Après la mort de sa mère, vedette du parc d’attraction familial, et l’installation à proximité d’un site concurrent bien plus moderne, Ava Bigtree voit son père se réfugier dans des projets irréalistes, sa soeur Ossie dans le spiritisme et son frère Kiwi dans ses rêves d’études. Mais elle est prête à tout pour sauver de la faillite l’entreprise familiale, Swamplandia !

Ce petit bijou de poésie enfantine a été sélectionné par le New York Times comme l’un des cinq meilleurs romans américains de 2011, finaliste du prix Pulitzer et adapté pour la télévision par HBO.

Extraits :

« Le langage des vivants pleut sur les morts et souvent nos communications peuvent les submerger. La grêle de nos mots peut être trop intense pour eux… » (extrait du Télégraphe Spirite)

« Nous n’avions qu’un seul mammifère, Judy Garland, une ourse brune de Floride (…) Elle savait faire un tour, enfin une sorte de tour : le Chef lui avait appris à hocher la tête pendant Somewhere over the Rainbow. Une horreur. Ses dodelinements terrifiaient les petits enfants et scandalisaient leurs parents. « Au secours ! s’écriaient-ils. Cette bête a une crise cardiaque ! » C’est vrai qu’elle n’avait pas le sens du rythme. »

« La plupart des touristes restaient après avoir appris la nouvelle, mais quelques uns demandaient à être remboursés. C’étaient toujours ceux qui avaient fait le moins de chemin qui se montraient les plus exigeants. A croire que la mort de maman était juste une arnaque. « Notre sortie du Mardi ! » se lamentaient ces vieilles dames aux cheveux bleutés. Elles avaient payé pour assister au numéro de Hilola Bigtree; on ne faisait pas quarante minutes de ferry pour manger des hot dogs en compagnie de reptiles et d’enfants éplorés !

Pour ces très vieilles gens, nous avait expliqué le chef, la mort des autres était comme un phénomène météorologique, un truc embêtant comme une averse. « Si elles font de l’esclandre, fourguez-leur le pack… »

J’en venais à détester ces rouspéteuses, avec leurs rouges à lèvres fendillés, leurs rides et leurs chapeaux de paille mous aux bords aussi larges que les anneaux de Saturne. Je murmurais à Ossie que je voulais voir le registre de ,l’avion de la Mort. L’embarquement se faisait dans un ordre vraiment stupide.

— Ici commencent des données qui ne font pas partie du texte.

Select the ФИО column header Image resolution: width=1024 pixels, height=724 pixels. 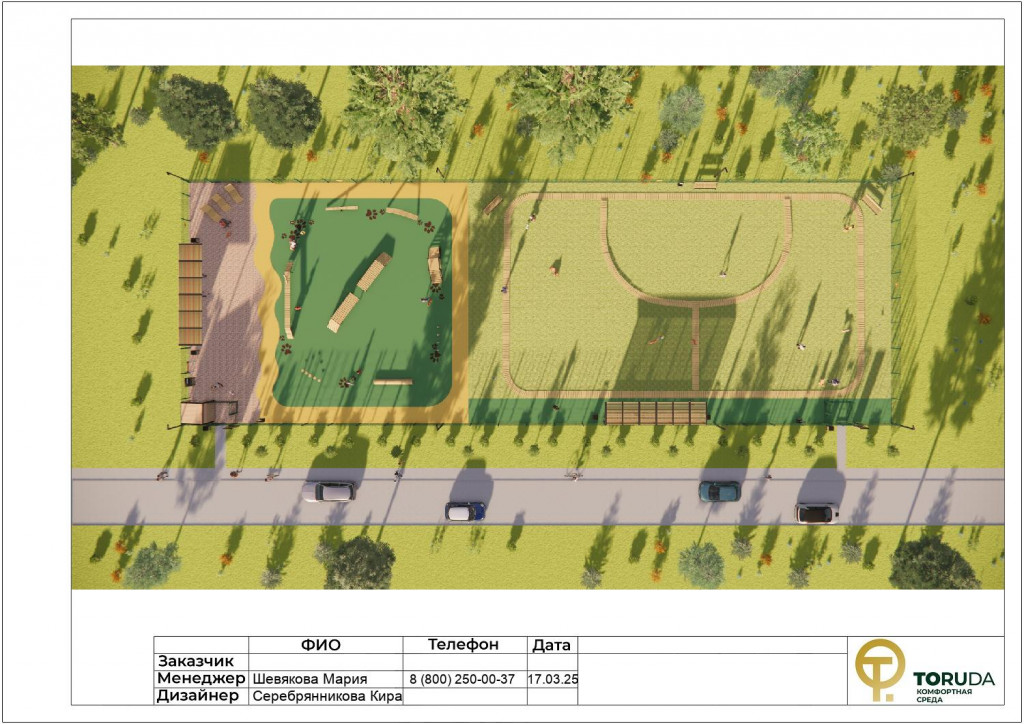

Le chef avait concocté un pack « spécial vieille peau » que nous étions censé leur refiler si elles voulaient un remboursement : un chapeau en caoutchouc mousse conçu pour donner l’impression qu’un alligator vous dévorait la tête, un collier flamant rose en strass, cinquante cure-dents vert et ambre dans leur coffret souvenir et un folioscope représentant maman. si on le feuilletait assez vite, cela faisait comme un dessin animé rudimentaire : d’abord elle plongeait, puis son corps fendait le bassin par son milieu en laissant un trait vert. Mais on avait découvert, ma soeur et moi, qu’en le feuilletant à l’envers, notre mère revenait en arrière. Alors, les bulles rentraient sous la surface lisse et unie, maman atterrissait sur le plongeoir à l’issue d’un brillant arc de cercle à rebours. Elle volait comme une pierre laissant une vitre intacte. Le verre se reconstituait et on se retrouvait au début du petit livret. Qui aurait pu se plaindre après cela . »

« Swamplandia », de Karen Russell, Le Livre de Poche 33247, 7,60€.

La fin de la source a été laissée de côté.